* Document passage:
-- BEGIN --

Re: One Reality

From: Jason Joel Thompson (jasonjthompson@home.com)
Date: Mon Sep 04 2000 - 13:47:57 MDT


----- Original Message -----
From: "J. R. Molloy" <jr@shasta.com>

> Okay.
>
> reality = all that exists
>
> True or false?

Sigh.

This is the false dichotomy I referred to earlier.

For instance, it's easy for me to say 'true' because the statement holds no
meaning. You're just switching titles-- instead of 'reality' you want to
call it 'all that exists.' Fine.

Do I believe that there is only "one" 'all that exists?'

To me the statement is meaningless. How can you apply 'oneness' to such a
concept?

The reason I challenged Elierzer's original statement was not that I was
saying, "No, no, silly, there's actually SEVEN realities..." but rather
that I was questioning the concept of an absolute reality at all.

I don't see reality as a big, ubiquitous, tangible, static, all-encompassing
absolute, but rather as a relative, interpretive, intangible, dynamic
interaction. It finds soldity as a mental contruct in the world of the
mind, but we cannot directly attribute greater 'existence' to it, as yet,
IMHO. Daniel Ust actually touches on this in a way I partially agree with
in one of his responses to us.

J.R., I recognize where you're trying to go with this, and I understand why
you accuse me of obstinancy. You want reality to be the sum of all sets-- I
get the feeling that you just want to shake me and say "Yes, but 'reality'
includes that too!" What you have to understand is that I am approaching
the problem from an entirely different direction.

-- END --

* Dataset extract:
-- BEGIN --

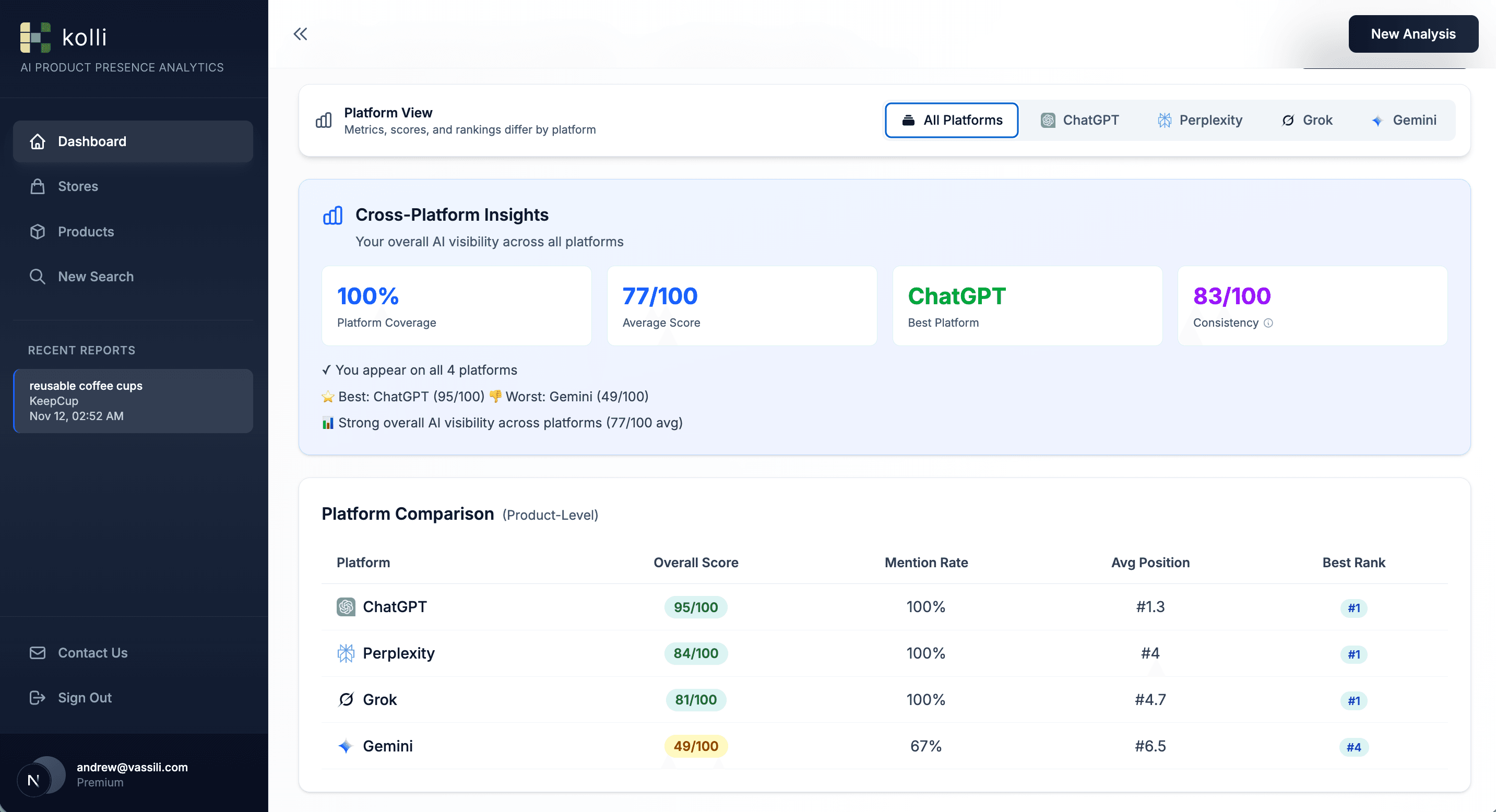Screen dimensions: 1496x812
Task: Start a New Analysis
Action: click(x=1414, y=34)
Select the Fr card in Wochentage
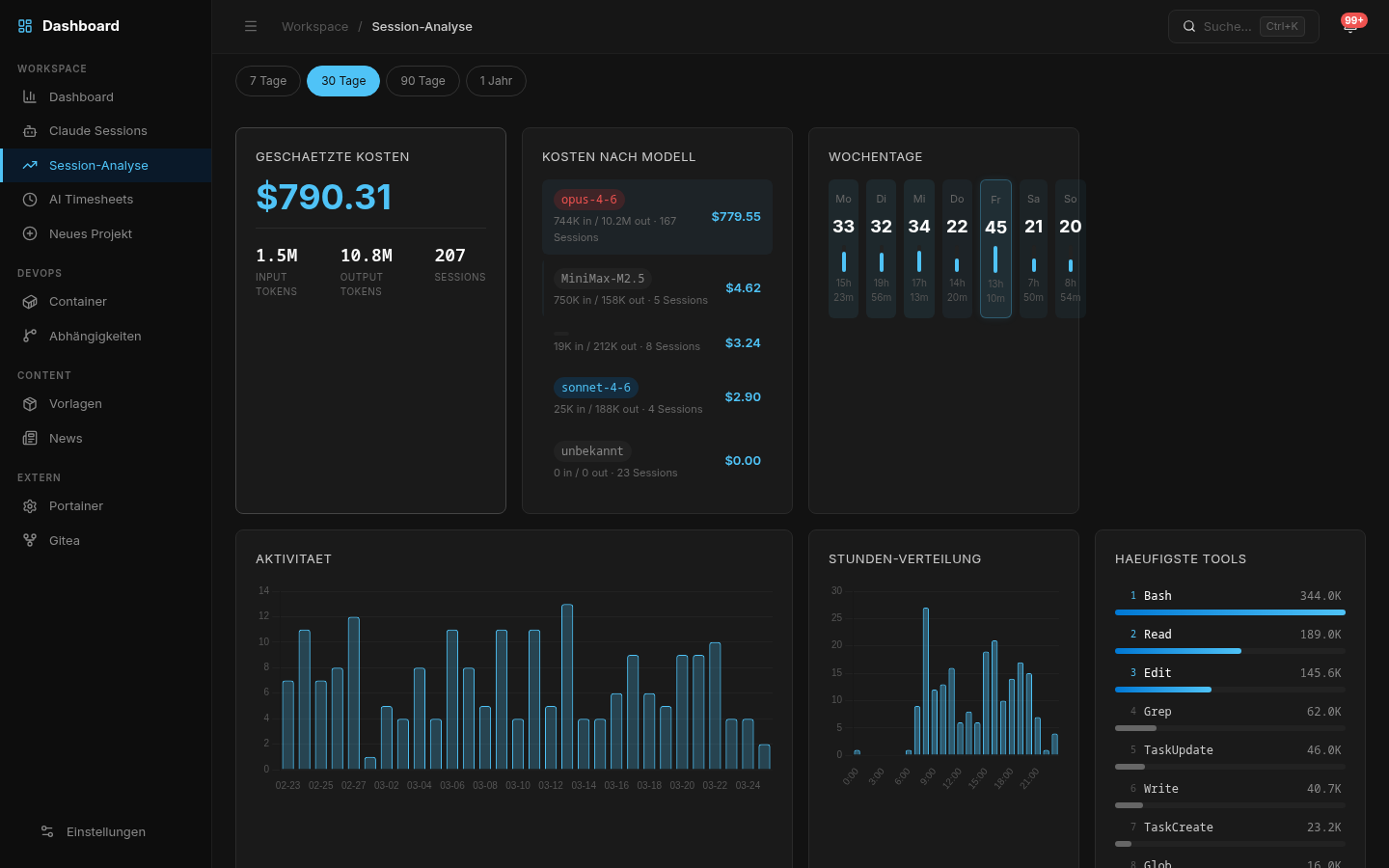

-- END --

* Directions: Could you write the next part of the email reply about whether there is one reality, picking up after its final sentence? You won't need the data here.

* Output for this exercise:
To me, belief in an external reality is the very human act of saying:
"there -is- something out there real making all of this stuff happen. We
can't directly see it yet, but we know it's there." The belief system has
passing similarities to a religion. And, of course, the adherents say that
they -can- see reality directly.

And, truth be told, I'm not even saying that those people are wrong. There
may very well be an external reality. It certainly seems like there is. I
agree that we should act like there is. So, unlike religious belief, belief
in reality has real, tangible, demonstrable benefits that accrue to all
believers.

Essentially I have complete functional acceptance of the construct of
reality, but maintain mental skeptism. Currently this has no impact on my
life other than to make for interesting discussion. Despite what you were
hinting at earlier, this doesn't result in me swerving out in traffic.

Can we agree to disagree now?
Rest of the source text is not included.